<関税でメキシコを屈服させようとするトランプのやり方は果たして通用するのか>

ドナルド・トランプ米大統領は30日、メキシコからのすべての輸入品に5%の関税を課す方針を明らかにした。国境を越えて入国する不法移民への対策が不十分だという理由からだ。

2回に分けたツイッターの投稿でトランプは、6月10日から5%の関税を導入し、その後も不法移民を減らす対策をメキシコが取らなければさらに税率を上げると通告している。

アメリカは6月10日にメキシコからのすべての輸入品に5%の関税を課す。
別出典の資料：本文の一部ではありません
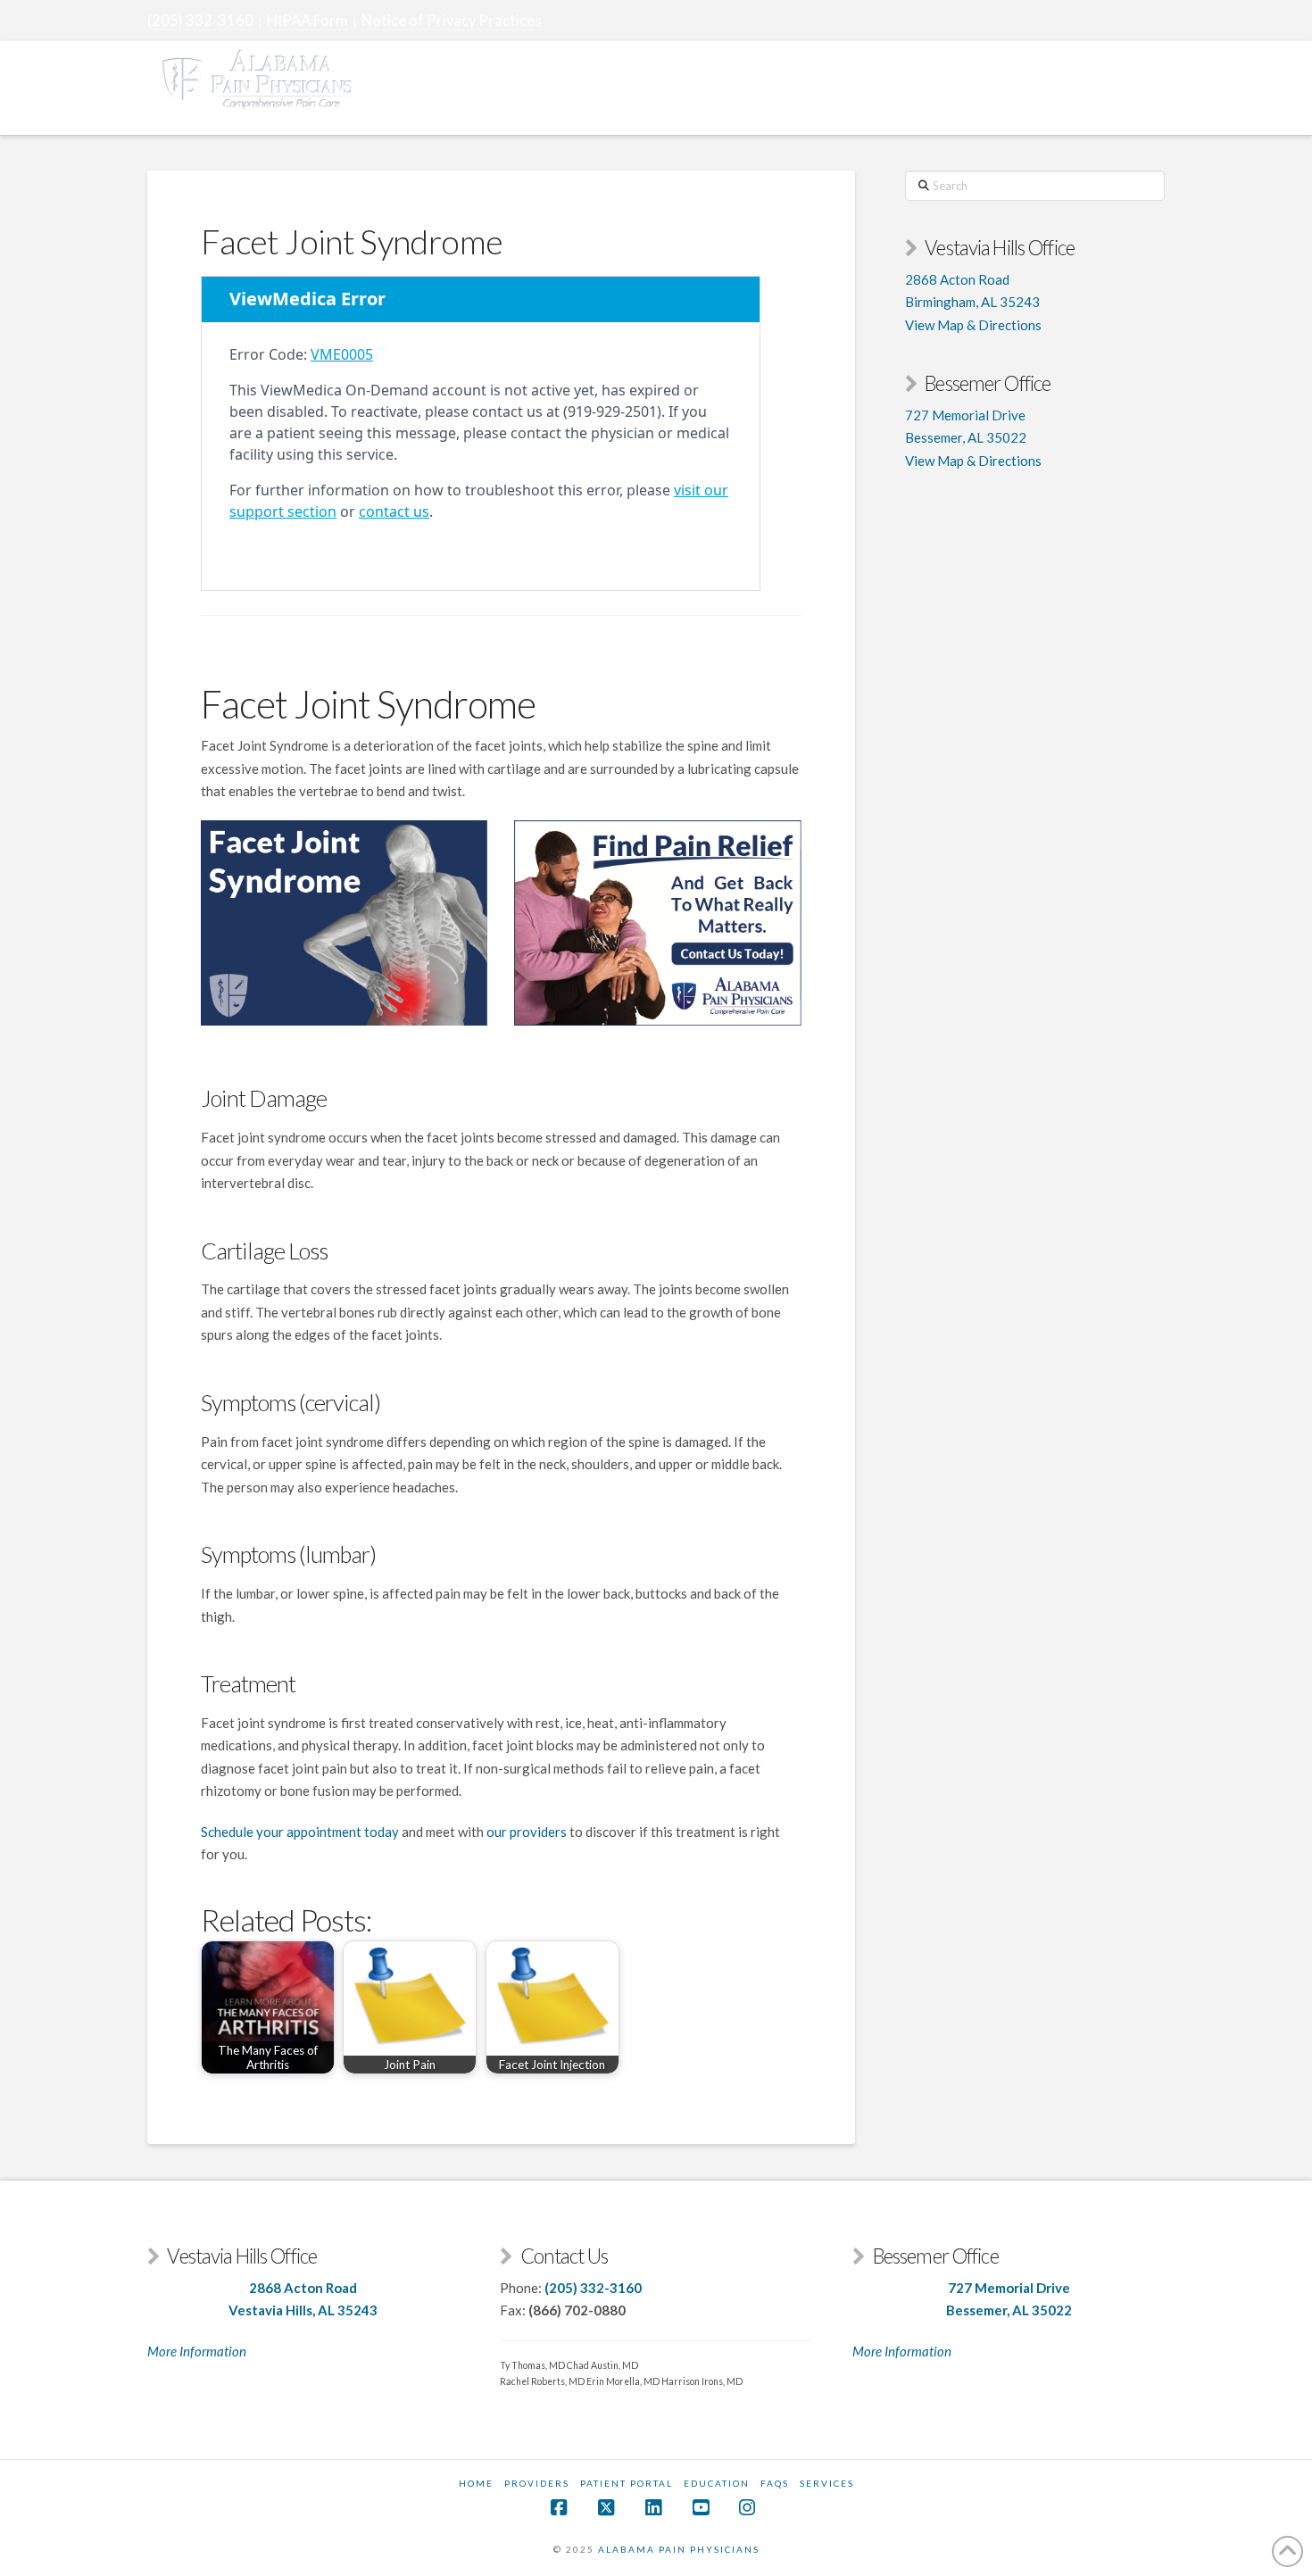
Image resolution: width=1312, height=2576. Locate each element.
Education (717, 2483)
メキシコはそれまでに、自国を通過してアメリカに入国する不法移民を止めろ」とトランプはツイッターで書いている。「不法移民問題が改善されるまで関税はどんどん上がる。改善されれば関税は撤廃される。詳細はホワイトハウスから発表する」

ホワイトハウスの声明によると、米政府は7月1日に「危機が続いている」と判断すれば関税を10%に引き上げる。その後も8月1日に15%、9月1日に20%、10月1日に25%と段階的に関税を引き上げるという。

「メキシコ経由でアメリカに入る不法移民の流れを実質的に止めない限り、関税は25%が続く」と声明は通告している。

トランプお得意の「懲罰」関税

北米自由貿易協定(NAFTA)によって、参加国のメキシコ、カナダ、アメリカの域内産品に関する関税は多くの分野で撤廃された。そのため多くのアメリカ企業が工場や製造拠点をメキシコに移している。

米通商代表部によると、2018年にアメリカは3720億ドル近い製品・サービスをメキシコから輸入し、アメリカからは約2990億ドルをメキシコに輸出している。メキシコからアメリカへの輸入で最大の割合を占めるのが自動車で、2018年には930億ドルに上っている。

またメキシコは、アメリカへの最大の農業製品の輸出国で、260億ドル相当の果物、野菜、飲料などの食料品がアメリカに輸出されている。

貿易相手国への関税をトランプが「懲罰」として使うのはお決まりのやり方だ。しかしエコノミストの多くは、関税を支払うのは輸出国ではないと指摘する。むしろ、関税を払わされるのは外国製品をアメリカに輸入している企業だ。そしてこのコストは、アメリカの消費者に価格として転嫁される。